— Start Given entries —
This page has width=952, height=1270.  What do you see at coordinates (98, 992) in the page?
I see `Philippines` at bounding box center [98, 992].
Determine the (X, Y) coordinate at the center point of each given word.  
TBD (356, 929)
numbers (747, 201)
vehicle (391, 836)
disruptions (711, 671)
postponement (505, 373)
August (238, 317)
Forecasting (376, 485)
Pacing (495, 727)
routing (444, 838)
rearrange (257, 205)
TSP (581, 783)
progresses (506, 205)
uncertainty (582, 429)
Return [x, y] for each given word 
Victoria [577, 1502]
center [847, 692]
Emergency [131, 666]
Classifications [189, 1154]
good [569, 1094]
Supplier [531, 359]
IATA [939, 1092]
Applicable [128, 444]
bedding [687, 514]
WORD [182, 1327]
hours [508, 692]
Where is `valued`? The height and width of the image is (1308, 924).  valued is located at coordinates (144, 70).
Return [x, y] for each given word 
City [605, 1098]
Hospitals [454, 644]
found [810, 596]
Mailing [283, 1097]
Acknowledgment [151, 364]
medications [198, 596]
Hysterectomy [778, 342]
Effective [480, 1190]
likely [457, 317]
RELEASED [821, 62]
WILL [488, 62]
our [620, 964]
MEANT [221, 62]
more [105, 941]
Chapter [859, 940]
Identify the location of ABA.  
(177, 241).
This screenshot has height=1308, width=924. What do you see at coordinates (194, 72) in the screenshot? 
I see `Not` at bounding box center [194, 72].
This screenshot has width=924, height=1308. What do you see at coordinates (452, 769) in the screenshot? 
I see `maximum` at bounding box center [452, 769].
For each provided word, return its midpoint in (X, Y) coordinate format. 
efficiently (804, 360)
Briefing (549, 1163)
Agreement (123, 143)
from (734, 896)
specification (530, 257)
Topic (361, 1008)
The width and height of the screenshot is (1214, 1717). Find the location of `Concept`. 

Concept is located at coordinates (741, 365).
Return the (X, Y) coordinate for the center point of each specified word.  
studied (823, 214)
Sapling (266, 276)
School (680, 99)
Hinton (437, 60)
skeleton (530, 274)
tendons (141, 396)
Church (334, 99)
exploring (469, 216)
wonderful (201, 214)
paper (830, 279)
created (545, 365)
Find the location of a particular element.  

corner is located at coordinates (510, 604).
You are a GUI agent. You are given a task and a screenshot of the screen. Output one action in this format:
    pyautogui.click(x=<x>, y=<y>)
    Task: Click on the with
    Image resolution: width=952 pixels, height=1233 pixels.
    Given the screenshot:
— End Given entries —
▶ [Exercise requirements]:
Please update the listing, beginning at the line that has "medications [198, 596]" and stopping after the line that has "School (680, 99)", by replacing "screenshot" with "image" and leaving all else unchanged. Return only those lines.

▶ [Response to this task]:
medications [198, 596]
Hysterectomy [778, 342]
Effective [480, 1190]
likely [457, 317]
RELEASED [821, 62]
WILL [488, 62]
our [620, 964]
MEANT [221, 62]
more [105, 941]
Chapter [859, 940]
Identify the location of ABA.  
(177, 241).
This image has height=1308, width=924. What do you see at coordinates (194, 72) in the image? 
I see `Not` at bounding box center [194, 72].
This image has width=924, height=1308. What do you see at coordinates (452, 769) in the image? 
I see `maximum` at bounding box center [452, 769].
For each provided word, return its midpoint in (X, Y) coordinate format. 
efficiently (804, 360)
Briefing (549, 1163)
Agreement (123, 143)
from (734, 896)
specification (530, 257)
Topic (361, 1008)
The width and height of the image is (1214, 1717). Find the location of `Concept`. 

Concept is located at coordinates (741, 365).
Return the (X, Y) coordinate for the center point of each specified word.  
studied (823, 214)
Sapling (266, 276)
School (680, 99)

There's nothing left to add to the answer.